= Project SUNSHINE =

Series of US government research studies

Project SUNSHINE was a series of research studies that began in 1953 to ascertain the impact of radioactive fallout on the world's population. The project was initially kept secret, and only became known publicly in 1956. Commissioned jointly by the United States Atomic Energy Commission and USAF Project Rand, SUNSHINE sought to examine the long-term effects of nuclear radiation on the biosphere due to repeated nuclear detonations of increasing yield. With the conclusion from Project GABRIEL that radioactive isotope Strontium-90 (Sr-90) represented the most serious threat to human health from nuclear fallout, Project SUNSHINE sought to measure the global dispersion of Sr-90 by measuring its concentration in the tissues and bones of the dead. Of particular interest was tissue from the young, whose developing bones have the highest propensity to accumulate Sr-90 and thus the highest susceptibility to radiation damage. SUNSHINE elicited a great deal of controversy when it was revealed that many of the remains sampled were utilized without prior permission from relatives of the dead, which wasn't known until many years later.

== History ==
On January 18, 1955, then-AEC commissioner Dr. Willard Libby said that there was insufficient data regarding the effects of fallout due to a lack of human samples – especially samples taken from children – to analyze. Libby was quoted saying, "I don't know how to get them, but I do say that it is a matter of prime importance to get them, and particularly in the young age group. So, human samples are often of prime importance, and if anybody knows how to do a good job of body snatching, they will really be serving their country." This led to over 1,500 samples being gathered, of which only 500 were analyzed. Many of the 1,500 sample cadavers were babies and young children, and were taken from countries from Australia to Europe, often without their parents' consent or knowledge. According to the investigation launched after a British newspaper reported that British scientists had obtained children’s bodies from various hospitals and shipped their body parts to the United States, a British mother had said that her stillborn baby's legs were removed by British doctors, and to prevent her from finding out what had happened, she was not allowed to dress the baby for the funeral.

== Notable studies ==
In 1958, research for project SUNSHINE was brought to Belgium. Scientists started doing tests that were slightly different than those done previously in the United States and Europe by analyzing soils in agricultural regions instead of human bones. They headed in two main directions: environmental surveys and experimental research in natural and in controlled conditions. Their goal was to see the effect of Strontium-90 in the soils as well as to see how it transferred to the grass and grazing animals such as cows and sheep, the animals from which humans consume milk and meat. Researchers also looked for direct influences of strontium-90 by observing how well the contaminated grass and crops grew.

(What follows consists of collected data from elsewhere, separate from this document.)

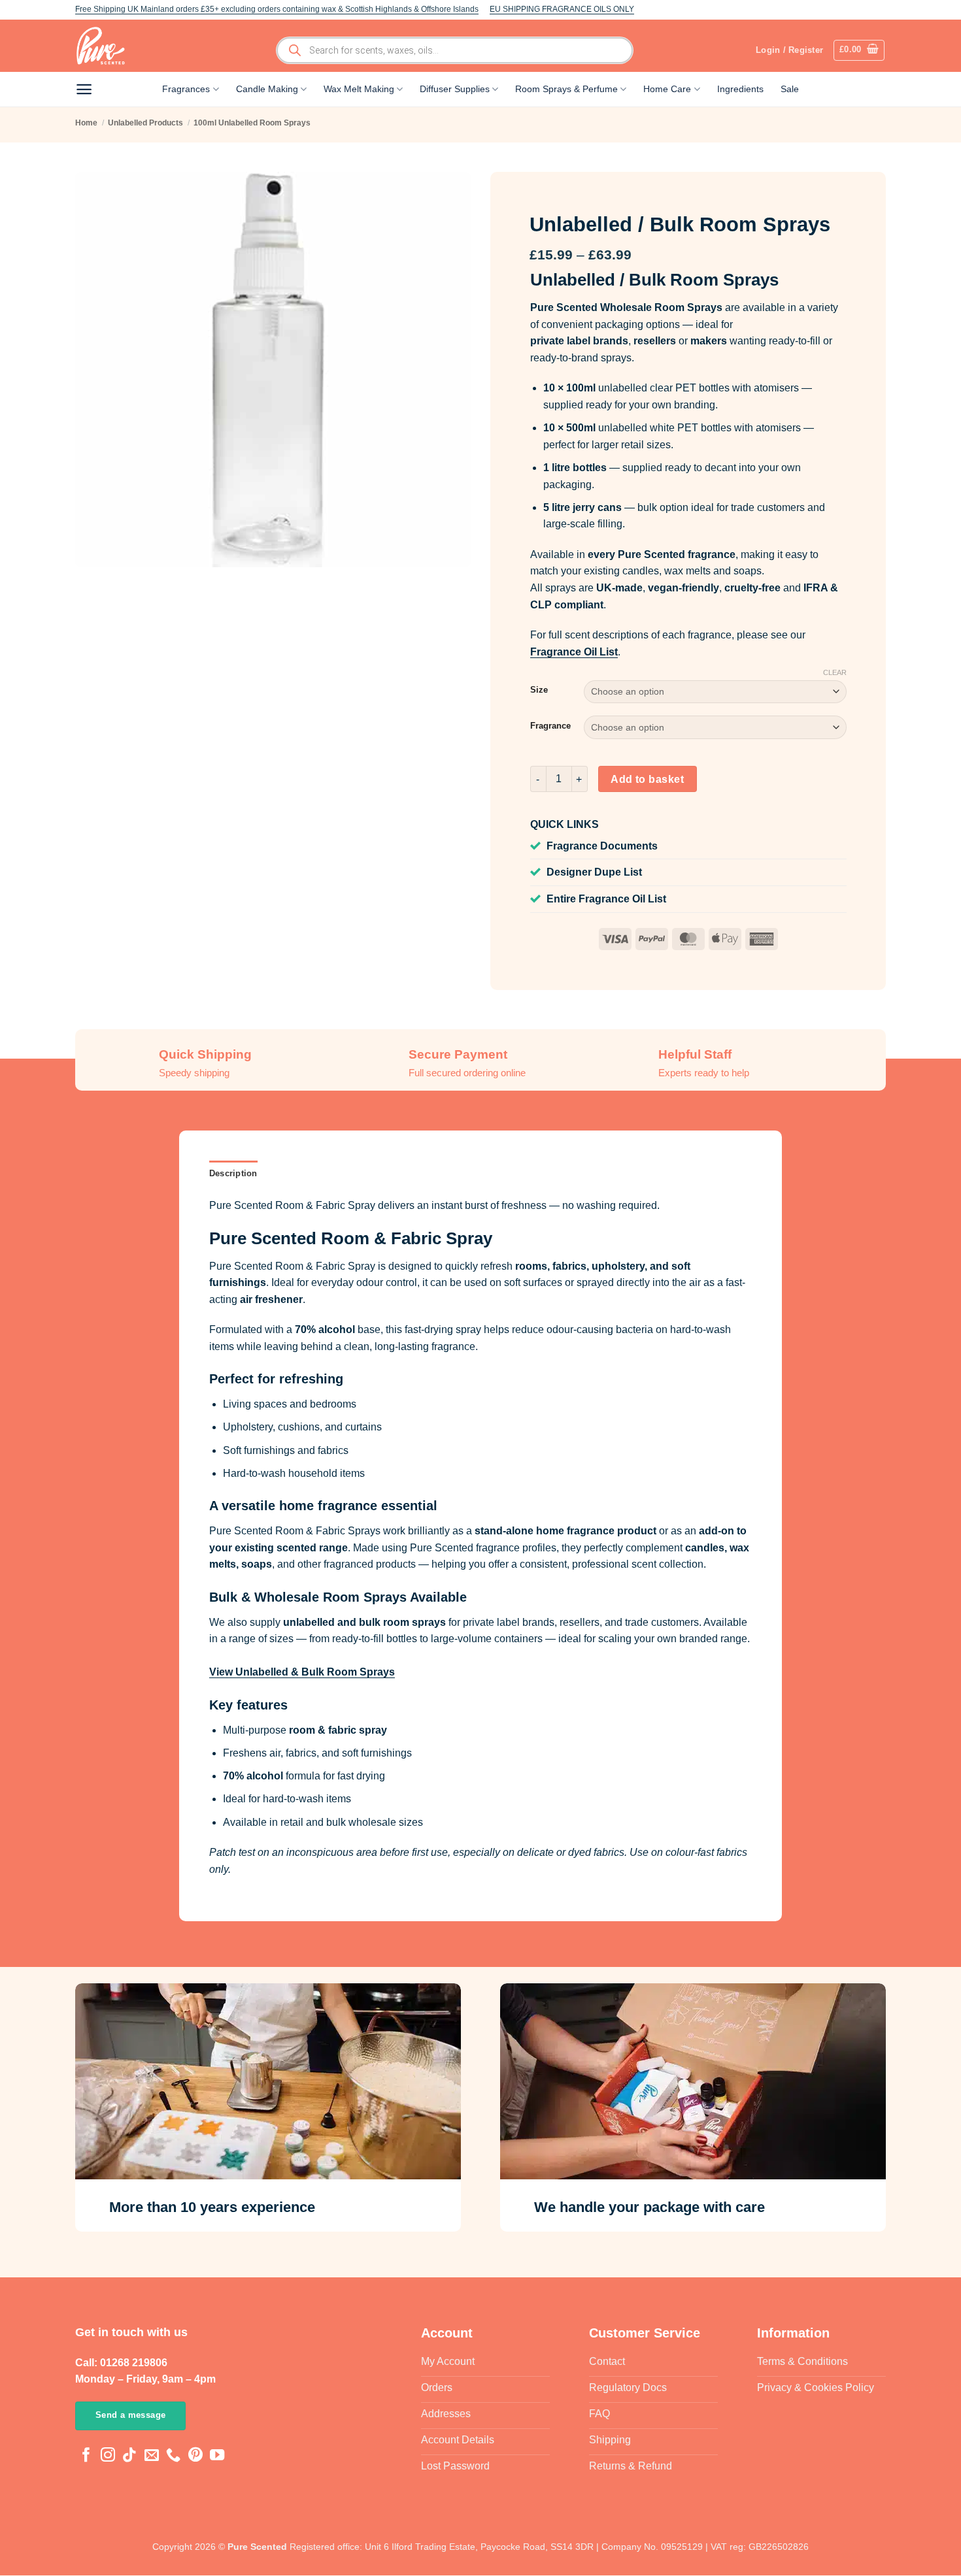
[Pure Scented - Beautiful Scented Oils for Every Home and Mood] (104, 46)
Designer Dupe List (594, 872)
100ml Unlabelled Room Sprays (252, 122)
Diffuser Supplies (455, 89)
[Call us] (173, 2457)
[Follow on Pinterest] (195, 2457)
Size (539, 690)
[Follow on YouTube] (217, 2457)
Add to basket (647, 779)
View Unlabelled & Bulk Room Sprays (302, 1671)
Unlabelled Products (145, 122)
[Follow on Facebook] (86, 2457)
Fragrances (186, 89)
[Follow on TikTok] (129, 2457)
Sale (790, 89)
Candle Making (267, 89)
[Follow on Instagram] (108, 2457)
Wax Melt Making (359, 89)
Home (86, 122)
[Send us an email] (151, 2457)
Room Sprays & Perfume (566, 89)
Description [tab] (233, 1173)
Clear (835, 672)
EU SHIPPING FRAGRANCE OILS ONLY (562, 9)
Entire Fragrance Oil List (606, 898)
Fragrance (550, 726)
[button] (859, 50)
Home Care (667, 89)
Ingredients (740, 89)
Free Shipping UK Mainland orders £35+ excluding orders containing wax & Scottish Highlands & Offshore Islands (277, 9)
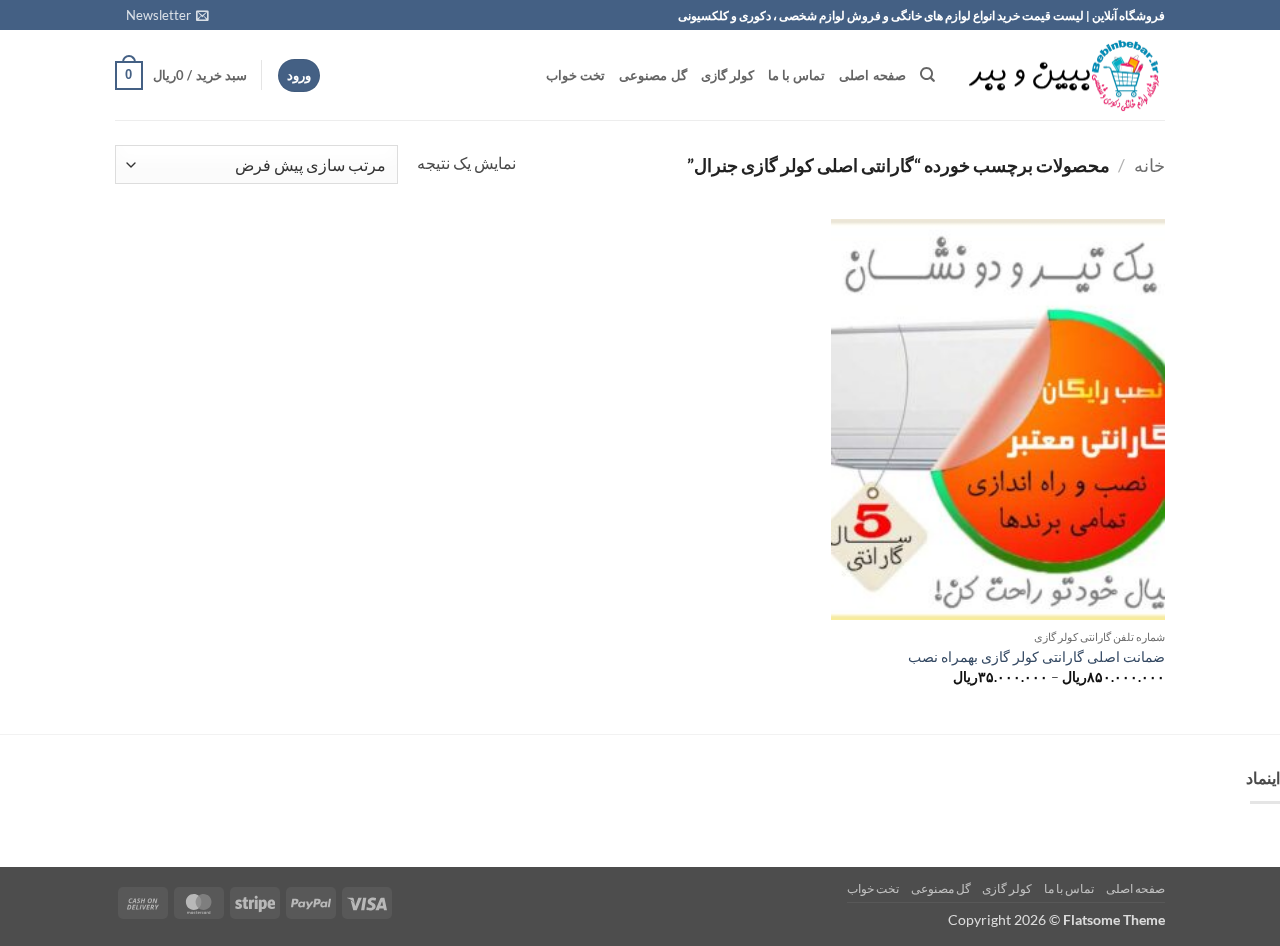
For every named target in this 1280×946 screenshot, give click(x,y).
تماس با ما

In a 1957 article, Dr. Whitlock, director of Health Education in the National Dairy Council, Chicago, Illinois, discussed the impact of strontium-90 in the cow milk consumed by humans, concluding that the effects of Sr-90 would not be detectably harmful to the general populace of the US. "From the foregoing information, it would seem we have a long way to go before the presence of Strontium-90 in milk and other foods can catch up with the amounts of radioactivity to which we have long been exposed through natural resources." Specifically referring to the natural radioactivity one is exposed to from potassium-40."